Premier Inn owner says it continues to beat rivals
07:22 , Daniel O’Boyle
Premier Inn owner Whitbread said it makes about £6 more per UK room than rival budget hotel chains, after UK hotel sales grew by 11% in the three months to 30 November.
Total sales for the group, which also owns Beefeater restaurants, came to £788.1 million, up 8%.
Occupancy in London came to 86.3%, roughly flat compared to the previous quarter and ahead of the rest of the UK.
CEO Dominic Paul said: “Our teams have delivered another strong set of results. In the UK, we continued to see robust demand for our hotels driving high levels of occupancy and strong pricing. Our focus on delivering a high quality proposition at a great price meant that Premier Inn UK has continued to outperform the [midscale and economy] market.
“In Germany, we performed well in what is an important trading period with a large number of leisure and business events; we remain on course to break-even on a run-rate basis during calendar year 2024.”
Markets rally ahead of US inflation release, Nikkei 225 up again
07:18 , Graeme Evans
Expectations that US interest rates are due to fall in the spring will be tested today with the release of the country’s inflation rate for December.
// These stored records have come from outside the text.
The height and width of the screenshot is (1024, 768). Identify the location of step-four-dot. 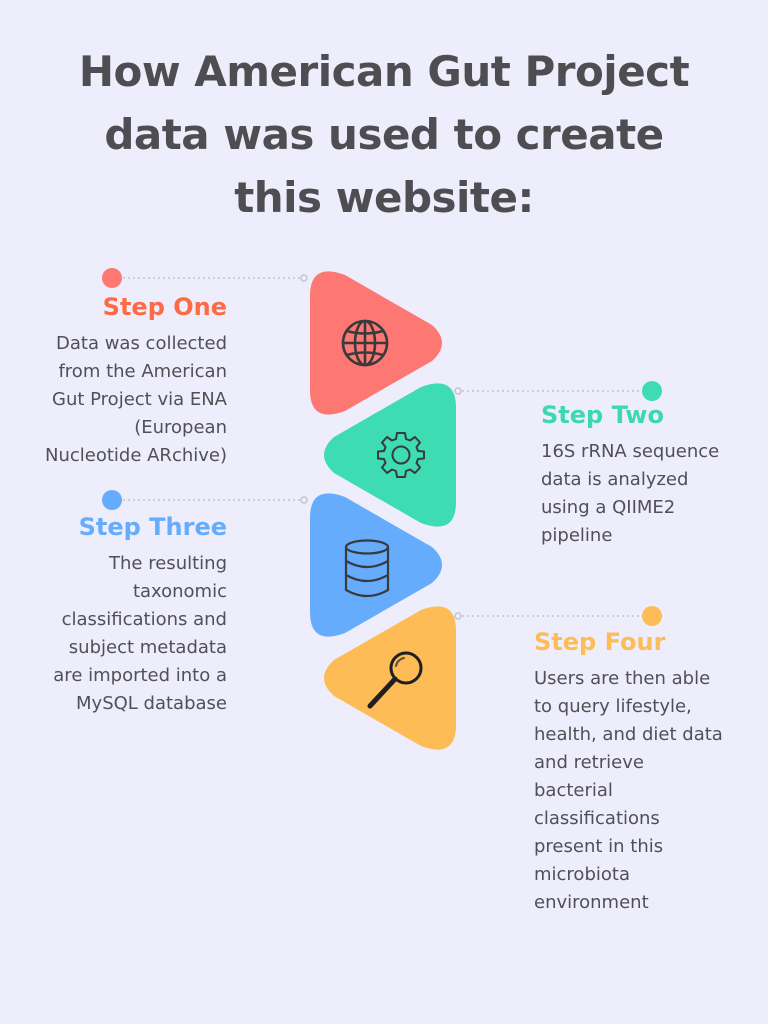
(652, 616).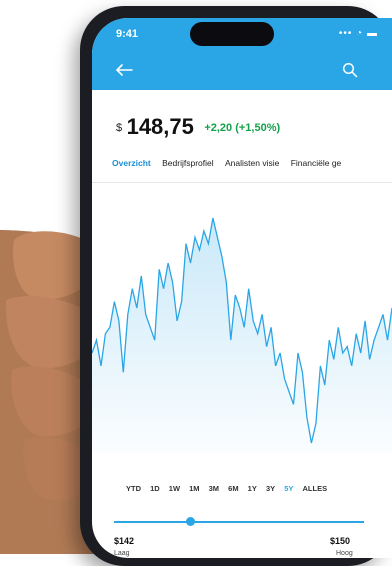 The width and height of the screenshot is (392, 566). Describe the element at coordinates (174, 488) in the screenshot. I see `range-1w: 1W` at that location.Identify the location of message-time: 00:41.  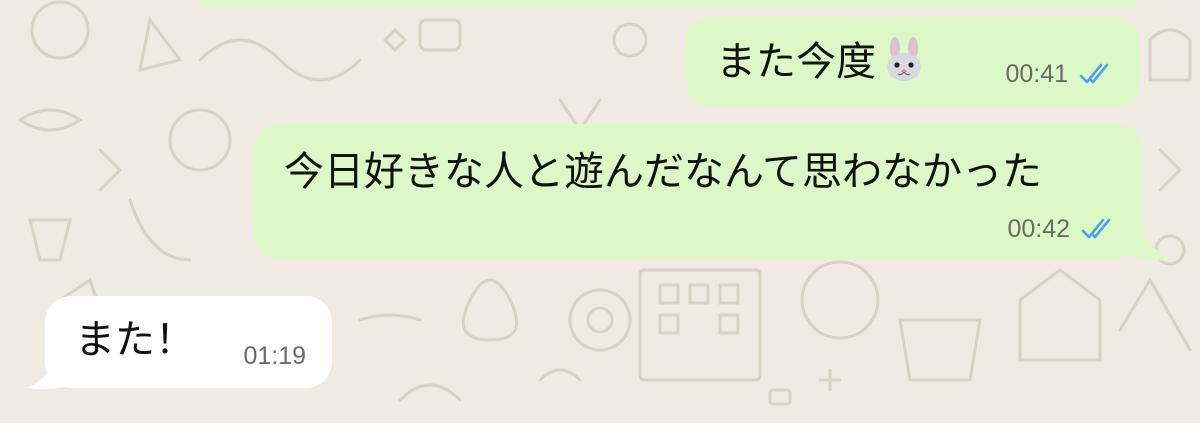
(1036, 74).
November’s headline figure fell to 3.1% but Wall Street economists are forecasting 3.2% or 3.3% when the latest reading is published later today.
Deutsche Bank strategist Jim Reid said: “For now at least, markets remain confident that the Federal Reserve is about to pivot soon, with futures still pricing in a 69% likelihood of a cut by March. But so far, officials have generally been talking about later moves.”
US markets were in upbeat mood ahead of the inflation release, with the Nasdaq up 0.75% and the S&P 500 index 0.6% stronger.
Several of the Magnificent Seven stocks fared well, led by gains of 3.7% for Facebook owner Meta Platforms and 2.3% for Nvidia.
In Asia trading, the Hang Seng index is up 1.4% while hopes of continued ultra-loose monetary policy meant Japan’s Nikkei 225 rose another 1.8% to top 35,000 for the first time in 34 years.
CMC Markets expects the FTSE 100 index to open 23 points higher at 7674, having fallen by 32 points in yesterday’s session.
Recap: Yesterday’s top stories
06:40 , Simon Hunt
Good morning from the Standard City Desk.
The US Securities and Exchange Commission approved 11 Bitcoin-spot exchange-traded funds last night in a major advance for crypto adoption.
The move allows retail investors access to cryptocurrencies without having to hold them directly.
A number of firms on the approved list say they plan to launch the ETFs as soon as tomorrow.
Rajeev Bamra, SVP, Digital Finance, Moody’s Investors Service, said: “The approval of spot bitcoin ETFs by the SEC has the potential to simplify and secure Bitcoin investments for a broader investor base, which may reshape the dynamics of cryptocurrency investments.
“It could lead to substantial inflows from institutions interested in entering the cryptocurrency market as it may provide a reliable and transparent price discovery mechanism. This could result in a more stable and liquid crypto market, representing a positive development for the digital finance ecosystem.”
Bitcoin prices nudged up to around $47,000 on the back of the news.
Elsewhere, Bank of England governor Andrew Bailey seemed less bullish on crypto, complaining that ‘inefficient’ Bitcoin was ‘not taking off’ as a financial service.